BEGIN
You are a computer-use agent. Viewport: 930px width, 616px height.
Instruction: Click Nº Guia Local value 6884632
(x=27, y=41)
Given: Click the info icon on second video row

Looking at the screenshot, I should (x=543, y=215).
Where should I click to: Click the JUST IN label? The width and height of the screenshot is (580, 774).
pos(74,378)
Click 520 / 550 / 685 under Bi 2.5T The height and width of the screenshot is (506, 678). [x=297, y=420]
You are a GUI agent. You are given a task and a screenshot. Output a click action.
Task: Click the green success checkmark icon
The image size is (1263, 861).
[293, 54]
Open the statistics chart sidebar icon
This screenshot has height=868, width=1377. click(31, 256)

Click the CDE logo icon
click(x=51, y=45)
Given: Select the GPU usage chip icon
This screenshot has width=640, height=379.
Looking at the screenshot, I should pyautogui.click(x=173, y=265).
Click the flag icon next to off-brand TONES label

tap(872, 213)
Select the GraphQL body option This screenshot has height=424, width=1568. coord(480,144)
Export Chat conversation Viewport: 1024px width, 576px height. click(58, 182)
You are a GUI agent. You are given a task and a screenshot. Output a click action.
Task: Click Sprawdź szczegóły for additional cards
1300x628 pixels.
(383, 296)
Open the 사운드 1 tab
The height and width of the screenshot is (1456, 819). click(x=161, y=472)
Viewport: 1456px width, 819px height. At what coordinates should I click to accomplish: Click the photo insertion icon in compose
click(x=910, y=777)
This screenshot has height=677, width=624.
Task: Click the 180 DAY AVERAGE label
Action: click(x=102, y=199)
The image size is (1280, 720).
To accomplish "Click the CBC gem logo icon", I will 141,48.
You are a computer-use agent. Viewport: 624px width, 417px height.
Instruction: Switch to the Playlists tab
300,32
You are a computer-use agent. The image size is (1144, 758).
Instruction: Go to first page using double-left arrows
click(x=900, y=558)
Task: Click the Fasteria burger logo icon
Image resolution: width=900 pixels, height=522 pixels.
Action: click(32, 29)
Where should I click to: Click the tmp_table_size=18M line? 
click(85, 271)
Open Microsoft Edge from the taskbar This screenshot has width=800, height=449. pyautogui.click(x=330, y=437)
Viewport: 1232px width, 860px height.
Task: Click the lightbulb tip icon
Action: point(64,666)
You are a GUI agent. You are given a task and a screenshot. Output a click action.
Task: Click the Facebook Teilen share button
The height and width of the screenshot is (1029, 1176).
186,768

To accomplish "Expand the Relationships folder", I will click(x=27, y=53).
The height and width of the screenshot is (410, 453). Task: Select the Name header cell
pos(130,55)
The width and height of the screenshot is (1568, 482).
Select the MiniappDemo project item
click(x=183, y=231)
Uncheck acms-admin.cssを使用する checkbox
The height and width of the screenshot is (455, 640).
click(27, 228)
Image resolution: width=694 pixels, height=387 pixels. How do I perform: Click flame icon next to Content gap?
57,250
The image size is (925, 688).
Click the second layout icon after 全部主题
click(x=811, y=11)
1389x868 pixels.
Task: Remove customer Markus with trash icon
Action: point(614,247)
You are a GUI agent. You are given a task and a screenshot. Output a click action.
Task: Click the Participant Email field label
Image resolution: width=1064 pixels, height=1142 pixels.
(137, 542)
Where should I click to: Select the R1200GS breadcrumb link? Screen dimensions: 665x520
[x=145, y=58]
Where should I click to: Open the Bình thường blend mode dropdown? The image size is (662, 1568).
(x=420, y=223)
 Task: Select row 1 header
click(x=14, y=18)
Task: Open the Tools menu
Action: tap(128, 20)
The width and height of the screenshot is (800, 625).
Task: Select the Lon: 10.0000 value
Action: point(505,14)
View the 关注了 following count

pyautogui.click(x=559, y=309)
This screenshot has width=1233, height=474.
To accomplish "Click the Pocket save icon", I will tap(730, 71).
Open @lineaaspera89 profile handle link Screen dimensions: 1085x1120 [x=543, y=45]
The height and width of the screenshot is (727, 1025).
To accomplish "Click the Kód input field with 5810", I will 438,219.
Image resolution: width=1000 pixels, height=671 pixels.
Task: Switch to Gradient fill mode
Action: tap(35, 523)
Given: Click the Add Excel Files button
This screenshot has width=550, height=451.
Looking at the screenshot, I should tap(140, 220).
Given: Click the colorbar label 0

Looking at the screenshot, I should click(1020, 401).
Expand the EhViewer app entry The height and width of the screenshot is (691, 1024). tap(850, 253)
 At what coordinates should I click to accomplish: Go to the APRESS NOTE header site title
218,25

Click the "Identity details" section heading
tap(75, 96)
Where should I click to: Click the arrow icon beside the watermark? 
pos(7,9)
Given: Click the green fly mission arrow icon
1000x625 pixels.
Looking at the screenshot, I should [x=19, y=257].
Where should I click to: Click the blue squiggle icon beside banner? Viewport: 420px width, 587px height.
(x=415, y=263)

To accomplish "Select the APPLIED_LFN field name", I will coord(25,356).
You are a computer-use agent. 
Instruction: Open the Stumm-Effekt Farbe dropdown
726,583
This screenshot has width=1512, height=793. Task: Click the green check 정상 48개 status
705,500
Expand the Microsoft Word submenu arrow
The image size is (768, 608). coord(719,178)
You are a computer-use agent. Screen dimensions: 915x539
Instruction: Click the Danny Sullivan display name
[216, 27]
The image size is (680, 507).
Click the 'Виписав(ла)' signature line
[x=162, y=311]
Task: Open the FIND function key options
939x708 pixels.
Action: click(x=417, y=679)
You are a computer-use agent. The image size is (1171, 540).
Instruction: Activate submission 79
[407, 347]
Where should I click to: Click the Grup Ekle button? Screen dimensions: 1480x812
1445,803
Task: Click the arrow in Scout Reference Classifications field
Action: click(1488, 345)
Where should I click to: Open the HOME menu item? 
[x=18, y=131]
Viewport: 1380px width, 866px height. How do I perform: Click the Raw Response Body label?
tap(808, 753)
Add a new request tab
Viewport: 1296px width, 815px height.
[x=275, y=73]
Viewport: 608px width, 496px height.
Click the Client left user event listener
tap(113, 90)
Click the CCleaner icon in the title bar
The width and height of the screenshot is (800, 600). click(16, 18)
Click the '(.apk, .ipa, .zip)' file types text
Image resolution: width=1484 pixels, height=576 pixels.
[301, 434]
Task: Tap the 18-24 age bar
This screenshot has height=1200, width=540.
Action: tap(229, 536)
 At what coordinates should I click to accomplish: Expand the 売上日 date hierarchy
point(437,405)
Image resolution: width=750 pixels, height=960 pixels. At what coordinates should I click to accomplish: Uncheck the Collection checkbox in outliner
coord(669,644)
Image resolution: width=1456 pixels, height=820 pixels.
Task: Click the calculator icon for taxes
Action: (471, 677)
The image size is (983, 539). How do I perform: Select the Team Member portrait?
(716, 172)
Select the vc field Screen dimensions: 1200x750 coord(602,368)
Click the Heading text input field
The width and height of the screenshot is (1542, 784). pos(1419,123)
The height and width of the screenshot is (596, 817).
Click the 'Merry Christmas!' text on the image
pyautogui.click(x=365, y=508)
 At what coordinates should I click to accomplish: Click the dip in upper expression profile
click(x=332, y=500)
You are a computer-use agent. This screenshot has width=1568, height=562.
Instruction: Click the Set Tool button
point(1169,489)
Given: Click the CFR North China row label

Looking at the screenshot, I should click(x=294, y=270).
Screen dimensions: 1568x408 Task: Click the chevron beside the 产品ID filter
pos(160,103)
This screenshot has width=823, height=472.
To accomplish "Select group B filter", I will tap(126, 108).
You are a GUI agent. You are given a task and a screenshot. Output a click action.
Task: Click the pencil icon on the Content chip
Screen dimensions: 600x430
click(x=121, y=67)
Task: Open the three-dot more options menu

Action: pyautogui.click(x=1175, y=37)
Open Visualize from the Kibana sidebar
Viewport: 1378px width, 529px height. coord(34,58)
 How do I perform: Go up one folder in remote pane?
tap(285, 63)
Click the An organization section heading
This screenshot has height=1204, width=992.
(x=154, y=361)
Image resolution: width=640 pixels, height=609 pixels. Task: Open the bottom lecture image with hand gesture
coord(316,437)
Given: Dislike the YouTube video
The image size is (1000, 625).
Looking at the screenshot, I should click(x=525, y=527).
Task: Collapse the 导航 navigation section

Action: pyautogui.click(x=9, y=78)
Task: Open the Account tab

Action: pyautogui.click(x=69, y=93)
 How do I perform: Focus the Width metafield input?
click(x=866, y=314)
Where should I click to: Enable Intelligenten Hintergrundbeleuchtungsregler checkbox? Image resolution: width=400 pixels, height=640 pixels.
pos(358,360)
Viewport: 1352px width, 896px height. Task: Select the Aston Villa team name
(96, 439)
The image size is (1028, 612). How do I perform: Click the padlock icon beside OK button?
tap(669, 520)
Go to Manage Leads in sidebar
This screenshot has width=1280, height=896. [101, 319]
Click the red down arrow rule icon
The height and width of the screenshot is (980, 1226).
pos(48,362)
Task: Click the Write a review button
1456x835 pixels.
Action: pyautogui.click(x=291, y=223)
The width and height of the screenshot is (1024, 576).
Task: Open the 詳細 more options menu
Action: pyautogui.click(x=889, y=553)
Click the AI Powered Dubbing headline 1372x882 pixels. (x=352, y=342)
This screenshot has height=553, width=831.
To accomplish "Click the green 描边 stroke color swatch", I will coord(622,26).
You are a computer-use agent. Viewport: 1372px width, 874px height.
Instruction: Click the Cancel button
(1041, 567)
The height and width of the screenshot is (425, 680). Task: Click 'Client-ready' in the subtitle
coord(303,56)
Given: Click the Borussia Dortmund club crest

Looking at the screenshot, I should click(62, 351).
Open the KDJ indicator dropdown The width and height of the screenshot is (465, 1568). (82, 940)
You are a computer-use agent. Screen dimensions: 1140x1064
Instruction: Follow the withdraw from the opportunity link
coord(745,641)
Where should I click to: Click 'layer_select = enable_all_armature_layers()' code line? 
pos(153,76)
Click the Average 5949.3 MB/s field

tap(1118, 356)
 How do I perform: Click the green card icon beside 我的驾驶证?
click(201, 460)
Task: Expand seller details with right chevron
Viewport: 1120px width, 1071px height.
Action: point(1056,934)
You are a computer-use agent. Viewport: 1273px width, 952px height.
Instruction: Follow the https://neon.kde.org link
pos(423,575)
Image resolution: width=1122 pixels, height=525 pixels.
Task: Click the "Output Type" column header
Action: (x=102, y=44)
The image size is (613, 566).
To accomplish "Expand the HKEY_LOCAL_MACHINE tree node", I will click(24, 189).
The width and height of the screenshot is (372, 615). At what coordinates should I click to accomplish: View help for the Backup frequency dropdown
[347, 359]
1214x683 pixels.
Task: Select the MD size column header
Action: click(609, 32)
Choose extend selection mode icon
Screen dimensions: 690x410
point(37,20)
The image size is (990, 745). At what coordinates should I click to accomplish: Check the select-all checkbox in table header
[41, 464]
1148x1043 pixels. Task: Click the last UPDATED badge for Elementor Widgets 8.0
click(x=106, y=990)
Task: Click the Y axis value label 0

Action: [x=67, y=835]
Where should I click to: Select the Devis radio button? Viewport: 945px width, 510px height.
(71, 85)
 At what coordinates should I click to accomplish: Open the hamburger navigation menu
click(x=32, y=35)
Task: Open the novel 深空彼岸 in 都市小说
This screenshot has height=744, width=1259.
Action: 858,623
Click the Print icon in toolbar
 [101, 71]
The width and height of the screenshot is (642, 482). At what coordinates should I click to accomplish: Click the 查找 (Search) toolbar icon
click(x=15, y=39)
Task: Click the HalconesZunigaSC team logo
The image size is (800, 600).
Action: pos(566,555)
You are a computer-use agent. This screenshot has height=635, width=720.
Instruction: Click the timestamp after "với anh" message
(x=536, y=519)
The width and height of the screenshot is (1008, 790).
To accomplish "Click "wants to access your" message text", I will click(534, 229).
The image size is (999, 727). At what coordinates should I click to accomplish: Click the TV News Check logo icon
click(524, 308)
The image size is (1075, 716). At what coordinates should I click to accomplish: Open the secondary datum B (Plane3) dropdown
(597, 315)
END
> _What this task involves_
Every line in the listing above that mentions "chip" should be returned.

> _Reply to the task_
Given: Select the GPU usage chip icon
Task: Click the pencil icon on the Content chip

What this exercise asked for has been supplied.